Oscar era un hombre práctico, jamás Gladys recibió una caricia de él, jamás una muñeca o un juguete, la niña necesitaba educarse por tanto era necesario comprar estas cosas. Pero para ella “estas cosas” significaban un mundo nuevo y maravilloso.
En algunas ocasiones, había visto a su tía María leyendo, eran libros preciosos, con tapas de cuero, también le encantaba escuchar el ruido que hacían las hojas al cambiar de página. Prohibido para ella estaba el acercarse a aquellos, sin embargo más de alguna vez, a escondidas, los toco, con el corazón latiéndole fuerte en su pecho, y hasta en su osadía los tomó y además abrió, el olor de aquellas hojas todavía lo recordaba, se imaginaba que contaban historias hermosas, de bellas doncellas, de mundos felices, de niñas jugando y riendo, de niñas acariciadas por su madre y su padre, de mundos de los cuáles ella soñaba día a día.
El ir al colegio, significaba que iba a aprender a leer, que iba a poder adentrarse a esos mundos desconocidos y fascinantes. Cuanto le sirvieron aquellos mundos en el período que más sola estuvo.
Tenía ya siete años, cuando a su padre lo despidieron de la fábrica, por tanto comenzó a trabajar de forma independiente y esto significaba que debía viajar, según él, todos los fines de semana a Santiago. Para Gladys esto significaba quedarse sola desde el viernes hasta el lunes de madrugada. Según el razonamiento de Oscar, para la niña era peligroso quedarse sola, por tanto compró un candado bien grande, para la puerta del dormitorio y una tranca que la niña debía poner por dentro al cerrar la puerta.
Es así como Gladys se quedaba encerrada tres días, sin luz, solo con una vela que cuidaba de no gastarla mucho, una bacinica para sus necesidades y un pan, para los tres días. El dormitorio tenía una ventana pequeña, que daba a un callejón, por tanto de vez en cuando una vecina le lanzaba alguna fruta o un pan, raciones que la niña agradecía mucho.
El día Viernes antes de salir del colegio iba corriendo a la sala de lectura, a buscar libros, solo estaba permitido sacar uno, pero la Sra. Josefina la bibliotecaria, que le había tomado cierto cariño a esta niña flaquita y con mirada profunda y nostálgica, le permitía sacar dos y a veces tres libros, que Gladys escondía en su bolsón. Estos libros fueron su compañía. Allí conoció Moby Dick, Robinsón Crusoe, Aventuras de Tom Sawyer, La Cabaña del Tío Tom, Mujercitas, Corazón y tantos otros.

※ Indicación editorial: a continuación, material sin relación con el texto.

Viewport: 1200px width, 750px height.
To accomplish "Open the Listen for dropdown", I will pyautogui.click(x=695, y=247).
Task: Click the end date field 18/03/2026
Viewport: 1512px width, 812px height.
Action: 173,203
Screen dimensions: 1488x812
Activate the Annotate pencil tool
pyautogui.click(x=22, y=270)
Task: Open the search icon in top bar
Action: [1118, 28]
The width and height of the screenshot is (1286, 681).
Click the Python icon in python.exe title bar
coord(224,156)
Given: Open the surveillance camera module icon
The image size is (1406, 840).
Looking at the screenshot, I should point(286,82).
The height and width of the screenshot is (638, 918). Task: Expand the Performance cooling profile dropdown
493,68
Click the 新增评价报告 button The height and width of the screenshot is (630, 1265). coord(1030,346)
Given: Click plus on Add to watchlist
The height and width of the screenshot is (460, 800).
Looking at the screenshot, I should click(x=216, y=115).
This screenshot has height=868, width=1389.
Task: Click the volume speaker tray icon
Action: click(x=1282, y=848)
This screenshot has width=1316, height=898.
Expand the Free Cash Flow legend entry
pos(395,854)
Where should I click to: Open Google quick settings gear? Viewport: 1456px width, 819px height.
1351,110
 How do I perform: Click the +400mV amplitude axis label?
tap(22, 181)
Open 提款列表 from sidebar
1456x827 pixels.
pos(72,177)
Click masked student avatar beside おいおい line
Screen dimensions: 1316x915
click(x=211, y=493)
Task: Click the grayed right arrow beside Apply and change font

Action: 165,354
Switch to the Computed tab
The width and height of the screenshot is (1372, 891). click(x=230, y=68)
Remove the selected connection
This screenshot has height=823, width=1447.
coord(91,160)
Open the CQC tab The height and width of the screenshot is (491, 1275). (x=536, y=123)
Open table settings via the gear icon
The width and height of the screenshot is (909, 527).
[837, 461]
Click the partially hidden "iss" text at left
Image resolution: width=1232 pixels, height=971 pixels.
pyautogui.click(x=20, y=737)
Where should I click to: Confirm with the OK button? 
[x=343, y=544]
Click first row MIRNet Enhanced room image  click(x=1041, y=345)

A veces se identificaba tanto con los personajes, que se dormía cansada de tanto llorar, y en ocasiones realizaba en aquella pequeña habitación verdaderas obras teatrales, donde personificaba a los personajes.
El padre llegaba el día Lunes de mañana, la lavaba, y la enviaba al colegio. Esta rutina duró un poco más de un año, hasta que un día salieron de allí a una casa grande, donde vivía Rosa, una mujer de mirada penetrante, alta y delgada, con algunas arrugas en el rostro que atendía muy cariñosamente al padre. Para Gladys esta nueva vida le parecía buena, tenía una pieza pequeña, pero para ella sola y además la casa tenía jardín. Esto fue un nuevo descubrimiento para la niña, tocar la tierra, ensuciarse las manos, plantar, cosechar, labores que realizaba con Rosa y que hasta el día de hoy, Gladys realiza con alegría.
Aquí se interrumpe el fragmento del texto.